Феликс крепко зажмурилась, пытаясь сдержать слезы, соскочил с моих колен, а потом произнес:
— Он не виноват.
Я оторопел.
— Почему ты так решил?
Он крепко зажмурился и прошептал:
— Потому что это я убил его.
***
Когда Хёнджин произнес, что Дон Хён умер от передозировки, мне показалось, я падаю. Потому что прошлое начало собираться, бусина за бусиной, выстраивая все события в логическую цепочку.
С его смерти прошло две недели. Был обыкновенный день, каких тысячи, но этот особенно запомнился.
— Феликс, — поймал за руку тренер. Вид у него был строгий и встревоженный. — Надо поговорить. — Он отвел меня чуть в сторону, но не стал начинать издалека, а задал вопрос прямо в лоб: — Меня интересует оксикодон, что ты принимал после травмы полгода назад. У тебя оставались таблетки?
Мои ладони похолодели. Я покачал головой.

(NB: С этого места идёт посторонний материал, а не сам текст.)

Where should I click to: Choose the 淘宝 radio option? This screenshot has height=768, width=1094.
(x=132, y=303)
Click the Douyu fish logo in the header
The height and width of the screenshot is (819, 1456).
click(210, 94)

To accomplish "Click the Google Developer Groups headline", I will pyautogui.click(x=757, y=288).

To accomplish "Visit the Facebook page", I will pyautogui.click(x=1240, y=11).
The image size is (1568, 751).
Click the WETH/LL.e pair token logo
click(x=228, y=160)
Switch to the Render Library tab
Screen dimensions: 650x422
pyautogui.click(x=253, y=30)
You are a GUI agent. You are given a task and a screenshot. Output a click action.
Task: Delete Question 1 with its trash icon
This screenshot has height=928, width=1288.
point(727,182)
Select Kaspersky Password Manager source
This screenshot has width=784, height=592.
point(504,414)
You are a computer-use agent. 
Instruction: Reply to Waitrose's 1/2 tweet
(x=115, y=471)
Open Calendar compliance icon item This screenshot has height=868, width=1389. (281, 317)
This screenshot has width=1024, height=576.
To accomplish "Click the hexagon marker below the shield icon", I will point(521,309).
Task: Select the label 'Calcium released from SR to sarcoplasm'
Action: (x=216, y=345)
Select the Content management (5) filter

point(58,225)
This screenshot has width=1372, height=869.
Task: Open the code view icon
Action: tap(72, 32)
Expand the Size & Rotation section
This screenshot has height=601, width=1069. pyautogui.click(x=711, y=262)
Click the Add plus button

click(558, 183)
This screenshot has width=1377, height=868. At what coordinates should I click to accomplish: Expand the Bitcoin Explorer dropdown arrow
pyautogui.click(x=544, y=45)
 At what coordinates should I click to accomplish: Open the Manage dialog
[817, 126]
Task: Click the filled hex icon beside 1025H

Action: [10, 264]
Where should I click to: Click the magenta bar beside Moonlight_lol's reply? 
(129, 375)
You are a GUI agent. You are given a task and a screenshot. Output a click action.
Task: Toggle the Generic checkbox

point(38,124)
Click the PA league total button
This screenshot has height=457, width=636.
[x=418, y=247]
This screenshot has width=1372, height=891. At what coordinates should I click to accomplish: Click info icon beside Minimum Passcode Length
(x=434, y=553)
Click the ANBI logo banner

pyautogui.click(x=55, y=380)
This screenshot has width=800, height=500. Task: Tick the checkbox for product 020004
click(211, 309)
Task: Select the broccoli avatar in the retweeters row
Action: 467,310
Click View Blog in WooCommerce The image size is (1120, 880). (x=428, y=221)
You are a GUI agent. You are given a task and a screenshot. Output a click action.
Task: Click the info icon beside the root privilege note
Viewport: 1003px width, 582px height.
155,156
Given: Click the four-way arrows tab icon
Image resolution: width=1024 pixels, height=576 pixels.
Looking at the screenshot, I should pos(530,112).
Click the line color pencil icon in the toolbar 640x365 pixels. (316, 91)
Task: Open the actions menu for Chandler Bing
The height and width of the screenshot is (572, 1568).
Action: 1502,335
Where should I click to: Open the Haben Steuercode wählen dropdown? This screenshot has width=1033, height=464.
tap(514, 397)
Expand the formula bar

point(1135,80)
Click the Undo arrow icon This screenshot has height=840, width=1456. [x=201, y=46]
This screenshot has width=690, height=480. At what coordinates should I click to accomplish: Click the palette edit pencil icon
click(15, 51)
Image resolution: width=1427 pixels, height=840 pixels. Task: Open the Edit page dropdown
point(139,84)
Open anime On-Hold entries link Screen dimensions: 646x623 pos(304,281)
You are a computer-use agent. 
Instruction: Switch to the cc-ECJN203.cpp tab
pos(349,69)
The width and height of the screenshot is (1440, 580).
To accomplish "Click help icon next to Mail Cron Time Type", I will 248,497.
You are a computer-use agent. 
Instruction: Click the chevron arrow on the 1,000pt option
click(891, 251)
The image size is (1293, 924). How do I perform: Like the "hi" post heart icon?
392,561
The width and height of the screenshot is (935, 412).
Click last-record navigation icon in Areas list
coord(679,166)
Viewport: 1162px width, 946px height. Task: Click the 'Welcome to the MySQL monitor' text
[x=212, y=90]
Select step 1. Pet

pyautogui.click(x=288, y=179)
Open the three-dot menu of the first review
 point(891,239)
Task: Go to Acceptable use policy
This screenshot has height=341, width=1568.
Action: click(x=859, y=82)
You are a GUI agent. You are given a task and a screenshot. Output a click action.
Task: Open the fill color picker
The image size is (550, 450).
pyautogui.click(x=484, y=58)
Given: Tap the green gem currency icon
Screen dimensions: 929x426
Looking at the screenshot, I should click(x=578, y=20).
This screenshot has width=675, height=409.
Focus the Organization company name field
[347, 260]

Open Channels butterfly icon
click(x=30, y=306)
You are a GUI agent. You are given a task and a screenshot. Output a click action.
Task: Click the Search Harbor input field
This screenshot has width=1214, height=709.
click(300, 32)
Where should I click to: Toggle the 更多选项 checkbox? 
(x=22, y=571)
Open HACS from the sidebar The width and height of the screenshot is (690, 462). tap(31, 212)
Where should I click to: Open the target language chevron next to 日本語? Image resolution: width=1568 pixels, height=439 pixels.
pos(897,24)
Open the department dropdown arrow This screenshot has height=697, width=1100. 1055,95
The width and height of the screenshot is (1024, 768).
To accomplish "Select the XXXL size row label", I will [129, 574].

Этот препарат был очень сильным, но тогда мы пошли на риск, ведь я шел на золото.
Стерев со лба пот, тренер облегченно выдохнул. А я, наоборот, напрягся:
— Что-то не так?
— Все хорошо, — потрепал он меня по волосам. — Не бери в голову. Я рад, что их у тебя больше нет.
Я опустил взгляд, потому что у меня их действительно не было. Больше не было.
Вынырнув из воспоминаний, я попытался
поднять на Хвана взгляд, но не решился.
— Я просто хотел помочь, — шепотом произнес я. — Не знал, что случилось и как он получил те травмы. Видел только, как сильно переживает, что пришлось многое пропустить, но он не хотел сниматься с соревнований. Попросил спортивного врача выписать ему что-то, блокирующее боль, но тот отказал. И тогда... — Я всхлипнул. — Тогда я отдал ему свои таблетки.
Хёнджин молчал. Сидел, уперев локти в колени, пряча лицо. Совсем близко, но бесконечно далеко. Я протянул руку, чтобы коснуться, но он произнес, даже не глядя в мою сторону:
— Уйди.
Закрыв рот ладонью, чтобы не разрыдаться, я подхватил свои вещи и выбежал из спальни. Вытирая рукавом щеки, накинул джинсовую куртку, застегнул ботинки и схватил лежащую на комоде сумку. До последнего верил, что он спустится за мной, но сверху не раздавалось ни единого звука.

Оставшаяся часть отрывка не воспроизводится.